The second half started as scrappily as the first had ended, with both sides making mistakes yet giving nothing away. Just past the fifty minute mark Franz Beckenbauer’s side won a corner out on the left, and in what was a spectacular set-piece move they almost took the lead. Pierre Littbarski’s left-footed corner was swung back outside the penalty area, where Matthäus hit a stunning volley with his right foot. The ball flew just high of the Italian goal with Zenga left completely standing.
With fifty-two minutes gone, a defensive error finally cost the home side. It should have been a simple clearance, but between them Thon and Matthäus – hardly the most effective defensive duo – contrived to lose control of the ball. While Thon could and should have hoofed it away from danger, he instead tried to find Matthäus with a short back pass. Crowded out by two Italians at the edge of his own penalty area, the German skipper tried to flick the ball back but only succeeded in hitting it against Roberto Donadoni, who then robbed a lazy Matthias Herget before finding the unmarked Roberto Mancini in the box.
Mancini, who hadn’t scored in his previous thirteen games, made the most of what was a gift-wrapped opportunity: he had plenty of time and space, and hooked the ball with his right foot across Immel – and into the left-hand side of the German net.
Germany knew they had to chase the game, and within minutes of falling behind found themselves with a free-kick inside the Italian penalty area. Having claimed the ball after a failed German corner, Zenga had held onto the ball for too long before clearing – and was immediately penalised by referee Hackett for taking too many steps.

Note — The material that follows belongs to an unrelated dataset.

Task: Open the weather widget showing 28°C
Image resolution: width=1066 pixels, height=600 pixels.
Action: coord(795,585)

With the Italian wall finally taking up its position ten yards from the ball, Pierre Littbarski played a little tap pass to his left, and Andreas Brehme arrived to drill a low left-footed shot through the wall and into the right-hand side of the Italian net with Zenga left completely wrong-footed. The awarding of the free-kick had been debatable, but the Mannschaft were back in the contest.
There was a slight change in momentum as the home side threatened to retake the initiative, but once again a defensive lapse almost let the Italians in. Herget was once again the culprit: the Bayer Uerdingen sweeper was unable to head the ball away, playing the ball right into the path of Paolo Maldini. The chance appeared to catch the young left-back by surprise, as he smashed his shot into the side netting with Immel beaten.

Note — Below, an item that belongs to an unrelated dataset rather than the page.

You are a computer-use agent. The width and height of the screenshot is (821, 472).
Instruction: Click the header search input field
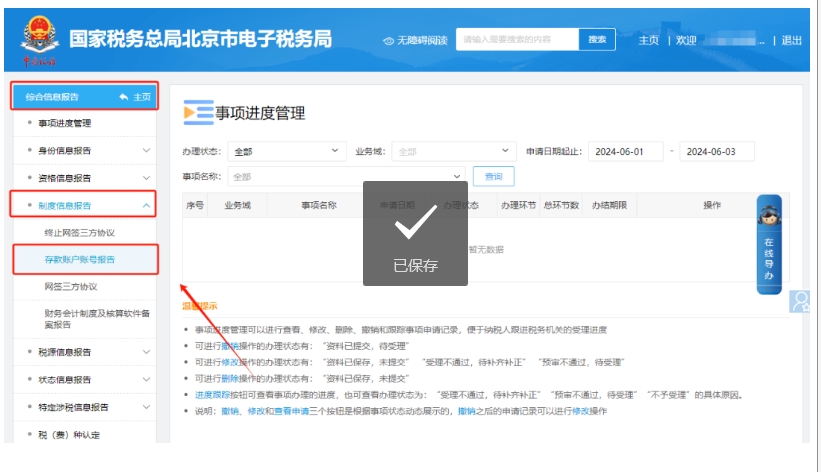517,40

It had been a miserable evening for Herget, and the home crowd let him know what they thought in no uncertain terms. Uli Borowka replaced the hobbling Brehme and Dieter Eckstein came on for the ineffective and at times anonymous Rudi Völler, whose exit was greeted by a chorus of boos and whistles.
As full-time approached and things started to wind down the German supporters were far from pleased to see their side playing back passes in midfield instead of moving forward, but when the whistle blew it was pretty clear that both teams were satisfied with the result.

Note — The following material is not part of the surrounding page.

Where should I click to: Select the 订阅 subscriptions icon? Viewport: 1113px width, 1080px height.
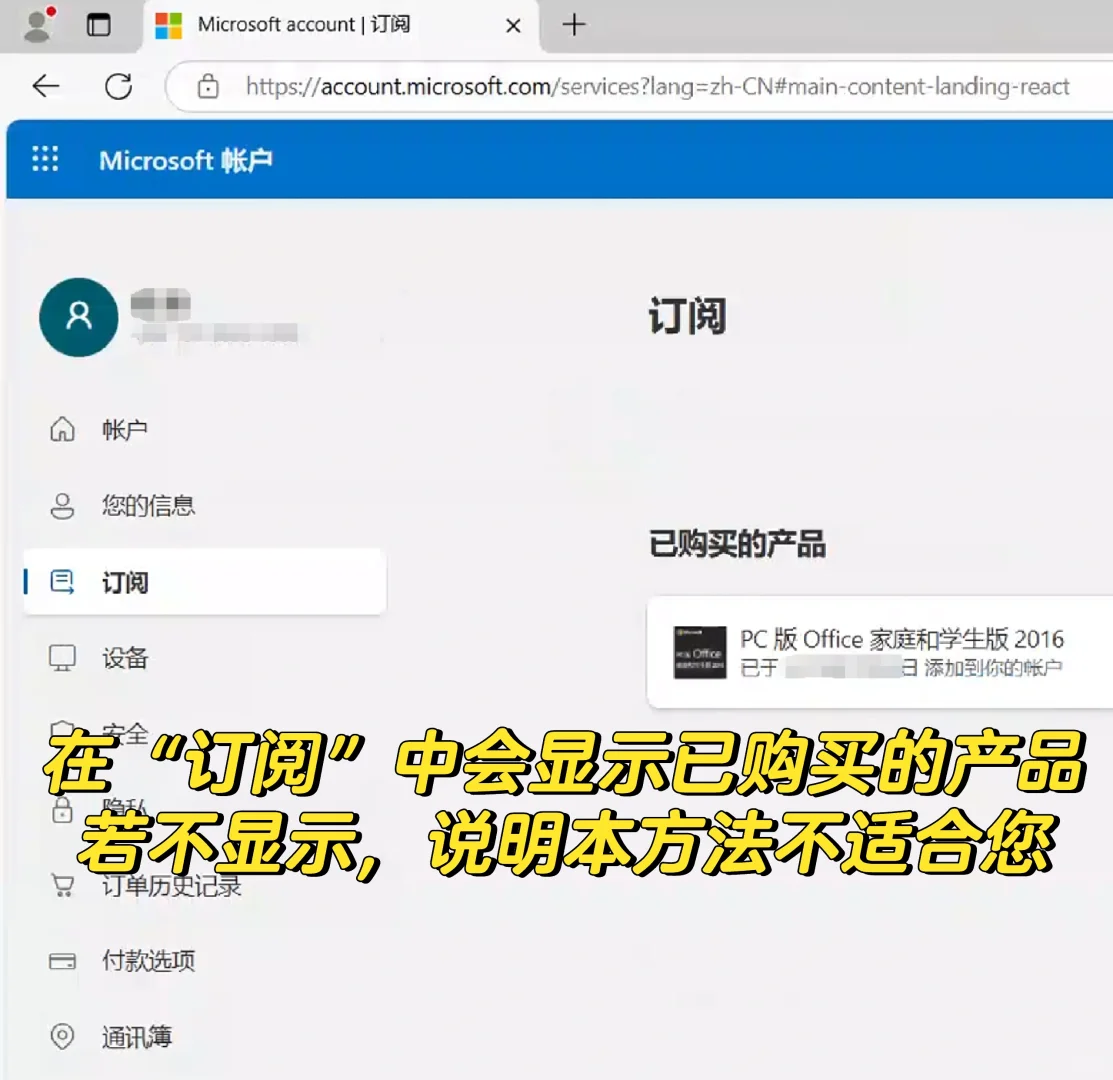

Having secured a precious point from their opening match the Mannschaft would take all of the points from other group opponents Denmark and Spain, propelling them to the top of the group and a grudge semi-final match-up against old rivals the Netherlands. Despite taking the lead Franz Beckenbauer’s side would be turned over by the Dutch, who came back to claim a last-gasp 2-1 win en route to winning their first major title.